_Selected excerpt_
The Presidential Administration of Kazakhstan () is a state body of the Republic of Kazakhstan, established in accordance with presidential decree #2565 on 20 October 1995. It is formed by the President of the Republic, to whom the staff reports directly.

Functions
Ensuring the activities of the President of the Republic of Kazakhstan to determine the main directions of the state's foreign and domestic policy.
Informing the president about the situation in the country and abroad.
Coordination and control of the execution of legislative orders of the President of the Republic of Kazakhstan.
Assessment of the effectiveness of the central executive bodies, akims of regions, cities of republican significance and the capital and development of recommendations for improving their activities.
Implementation of other tasks and works determined by the President.

Heads of the Presidential Administration
 Nurtai Abykayev (1990–1995)
 Saginbek Tursunov (1995–1996)
 Akhmetzhan Yesimov (1996)
 Oralbay Abdykarimov (1996–1997)
 Sarybai Kalmurzaev (1997–1998)
 Vladimir Shepel (1998)
 Akhmetzhan Yesimov (1998)
 Alikhan Baimenov (1998–1999)

_Material supplied_
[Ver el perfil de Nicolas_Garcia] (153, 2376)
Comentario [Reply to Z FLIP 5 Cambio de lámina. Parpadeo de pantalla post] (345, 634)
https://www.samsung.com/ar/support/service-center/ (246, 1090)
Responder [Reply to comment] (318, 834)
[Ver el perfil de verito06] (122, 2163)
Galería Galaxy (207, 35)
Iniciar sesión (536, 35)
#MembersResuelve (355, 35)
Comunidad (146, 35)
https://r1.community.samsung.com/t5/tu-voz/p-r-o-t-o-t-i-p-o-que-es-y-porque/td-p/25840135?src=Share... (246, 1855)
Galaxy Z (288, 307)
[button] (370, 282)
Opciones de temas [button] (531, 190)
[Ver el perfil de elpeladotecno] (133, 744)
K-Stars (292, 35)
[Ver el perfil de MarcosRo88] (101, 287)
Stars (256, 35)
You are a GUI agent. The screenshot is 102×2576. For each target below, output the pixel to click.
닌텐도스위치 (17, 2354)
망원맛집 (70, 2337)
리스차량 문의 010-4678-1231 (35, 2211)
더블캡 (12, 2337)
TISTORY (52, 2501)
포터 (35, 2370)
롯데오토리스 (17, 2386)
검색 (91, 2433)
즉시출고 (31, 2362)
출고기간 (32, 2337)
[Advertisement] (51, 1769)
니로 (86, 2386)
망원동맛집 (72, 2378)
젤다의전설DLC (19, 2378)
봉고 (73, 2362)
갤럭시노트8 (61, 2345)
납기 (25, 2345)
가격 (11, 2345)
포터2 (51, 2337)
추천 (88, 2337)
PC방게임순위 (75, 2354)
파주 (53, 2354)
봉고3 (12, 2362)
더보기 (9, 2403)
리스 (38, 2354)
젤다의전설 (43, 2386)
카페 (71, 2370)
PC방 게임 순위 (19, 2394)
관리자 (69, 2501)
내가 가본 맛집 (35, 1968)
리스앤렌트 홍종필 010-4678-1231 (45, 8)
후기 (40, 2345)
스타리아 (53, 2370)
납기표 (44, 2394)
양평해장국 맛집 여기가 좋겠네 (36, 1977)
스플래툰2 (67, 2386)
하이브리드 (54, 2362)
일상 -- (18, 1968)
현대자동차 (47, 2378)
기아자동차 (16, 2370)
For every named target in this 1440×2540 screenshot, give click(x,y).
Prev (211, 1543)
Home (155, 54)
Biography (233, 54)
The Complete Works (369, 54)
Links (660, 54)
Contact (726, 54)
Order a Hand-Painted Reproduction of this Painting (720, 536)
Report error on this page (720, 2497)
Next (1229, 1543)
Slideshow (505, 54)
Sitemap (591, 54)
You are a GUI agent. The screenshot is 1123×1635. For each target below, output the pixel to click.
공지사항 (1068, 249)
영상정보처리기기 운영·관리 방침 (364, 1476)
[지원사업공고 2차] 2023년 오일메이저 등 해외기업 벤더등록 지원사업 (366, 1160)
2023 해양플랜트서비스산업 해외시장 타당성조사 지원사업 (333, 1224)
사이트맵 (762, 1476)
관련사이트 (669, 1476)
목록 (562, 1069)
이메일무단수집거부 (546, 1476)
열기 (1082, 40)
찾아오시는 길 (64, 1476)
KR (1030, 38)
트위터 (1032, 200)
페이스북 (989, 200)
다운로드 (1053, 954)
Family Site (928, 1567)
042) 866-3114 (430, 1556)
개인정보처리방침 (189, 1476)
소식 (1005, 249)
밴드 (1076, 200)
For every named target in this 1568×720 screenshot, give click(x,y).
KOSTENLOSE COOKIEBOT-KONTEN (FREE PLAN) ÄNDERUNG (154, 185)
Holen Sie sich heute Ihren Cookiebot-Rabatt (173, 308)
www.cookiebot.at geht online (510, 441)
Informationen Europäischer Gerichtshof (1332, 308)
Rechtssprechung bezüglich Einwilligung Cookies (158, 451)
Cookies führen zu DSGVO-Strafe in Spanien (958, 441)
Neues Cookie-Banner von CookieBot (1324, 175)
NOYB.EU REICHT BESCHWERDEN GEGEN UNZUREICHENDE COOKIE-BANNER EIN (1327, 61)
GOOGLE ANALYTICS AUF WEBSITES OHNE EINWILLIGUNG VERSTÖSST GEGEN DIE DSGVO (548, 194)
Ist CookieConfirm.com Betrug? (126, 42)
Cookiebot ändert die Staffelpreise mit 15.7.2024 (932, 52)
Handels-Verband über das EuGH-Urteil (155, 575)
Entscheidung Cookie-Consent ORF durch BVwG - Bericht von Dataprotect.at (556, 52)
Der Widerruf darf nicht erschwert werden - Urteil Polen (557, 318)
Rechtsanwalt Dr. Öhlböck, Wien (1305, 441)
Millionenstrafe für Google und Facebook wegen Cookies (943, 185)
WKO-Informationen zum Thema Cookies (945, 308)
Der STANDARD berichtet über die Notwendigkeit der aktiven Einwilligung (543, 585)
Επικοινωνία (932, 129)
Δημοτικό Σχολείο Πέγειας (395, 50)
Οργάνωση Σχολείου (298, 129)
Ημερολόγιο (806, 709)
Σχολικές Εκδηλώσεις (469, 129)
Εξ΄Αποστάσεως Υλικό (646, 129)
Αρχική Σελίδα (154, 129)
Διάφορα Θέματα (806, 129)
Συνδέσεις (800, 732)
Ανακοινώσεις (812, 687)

_Exercise requirements_
Continue the text about the Presidential Administration of Kazakhstan from the point where it stops.

_Task response_
 Sarybai Kalmurzaev (1999–2002)
 Nurtai Abykayev (January 29, 2002 – March 10, 2004)
 Imangali Tasmagambetov (March 10 – December 9, 2004)
 Adilbek Dzhaksybekov (December 19, 2004 – January 23, 2008)
 Kairat Kelimbetov (January 23 – October 13, 2008)
 Aslan Musin (October 13, 2008 – September 21, 2012)
 Karim Massimov (September 24, 2012 – April 3, 2014)
 Nurlan Nigmatulin (April 3, 2014 – June 21, 2016)
 Adilbek Dzhaksybekov (June 21, 2016 – September 10, 2018)
 Asset Issekeshev (September 10, 2018 –  March 24, 2019)
 Bakhytzhan Sagintayev (March 24, 2019 – June 28, 2019)
 Krymbek Kusherbayev (June 28, 2019 – September 18, 2019)
 Erlan Qoşanov (September 18, 2019 – 1 February 2022)
 Murat Nurtileu (February 1, 2022 – November 26, 2022 reassigned)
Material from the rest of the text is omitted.